Conforme avanzan los capítulos la miniserie cede a una resolución fácil: los buenos expulsan a los corruptos como debe ser y la élite depredadora es encarcelada y expuesta al público ávido de justicia. La pretendida crítica naufraga, justamente, con la resolución de la trama principal, pues la guionista nos receta la moraleja necesaria para edulcorar el reencuentro entre el padre descarriado y el hijo que, de forma inverosímil, escapa a un destino casi fatal: el cambio está en uno mismo y sólo basta un acto de contrición público –en este caso en un parque en medio de activistas que exigen vivienda para los más pobres– para que la normalidad aterrice, suavemente, en las vidas de la familia Anderson, aunque el rompimiento de la pareja sea ya inevitable, así como la expulsión de los indeseables de las cloacas de la ciudad.
Como último apunte conviene hablar de la perspectiva o el foco de la historia.

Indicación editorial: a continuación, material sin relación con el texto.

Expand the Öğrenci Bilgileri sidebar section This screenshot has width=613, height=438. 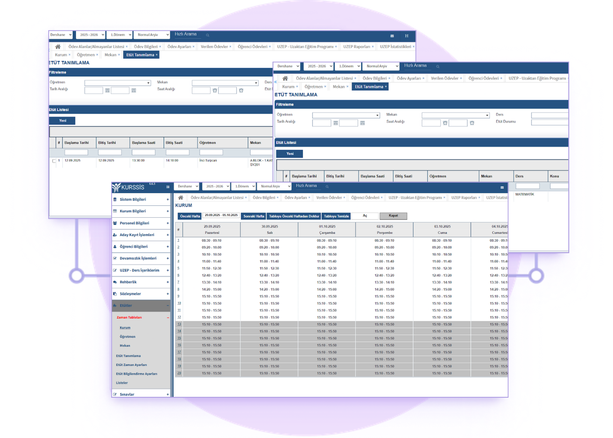[168, 247]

Si miramos con ojo crítico –lejos de la manipulación emocional propia de este tipo de producciones en las que la expectativa del público es tener un final feliz–, la reivindicación que se intenta hacer de la otra desaparición, la de Marlon Rochelle, es problemática no sólo por el final triste (su muerte a manos de la mafia político-empresarial) sino por la resignación que tiene como única vía de expresión lo testimonial, no lo político. Queda la sensación, al final de la miniserie, que esta historia no sirvió como contrapeso real de la desaparición del niño blanco –nieto, a la postre, de uno de los magnates de la ciudad– sino como un espacio muy acotado para afirmar una obviedad: las tragedias de las minorías marginadas no importan y dependen de un golpe de fortuna y esfuerzos casi suicidas para que el sistema de justicia active sus engranajes.
El héroe de la miniserie, en todo caso, no es el titiritero, sino Yussuf (interpretado por Bamar Kane), un grafitero seguido por Edgar hasta las profundidades del metro. Este personaje, cuya sola existencia es una amenaza para la Nueva York de los rascacielos y las tiendas de moda, protege a Edgar en los momentos de más peligro. Para él no hay reivindicación al final y desaparece de la trama, como un fantasma, así como desaparecen los personajes indeseables para la élite corrupta que quiere limpiar a Nueva York de aquello que contradice su visión de progreso. En este sentido, la ficción de Eric no plantea caminos nuevos sino que corre de forma paralela a lo ocurrido en la Nueva York de los ochenta, cuyos efectos son aún más evidentes en nuestros días.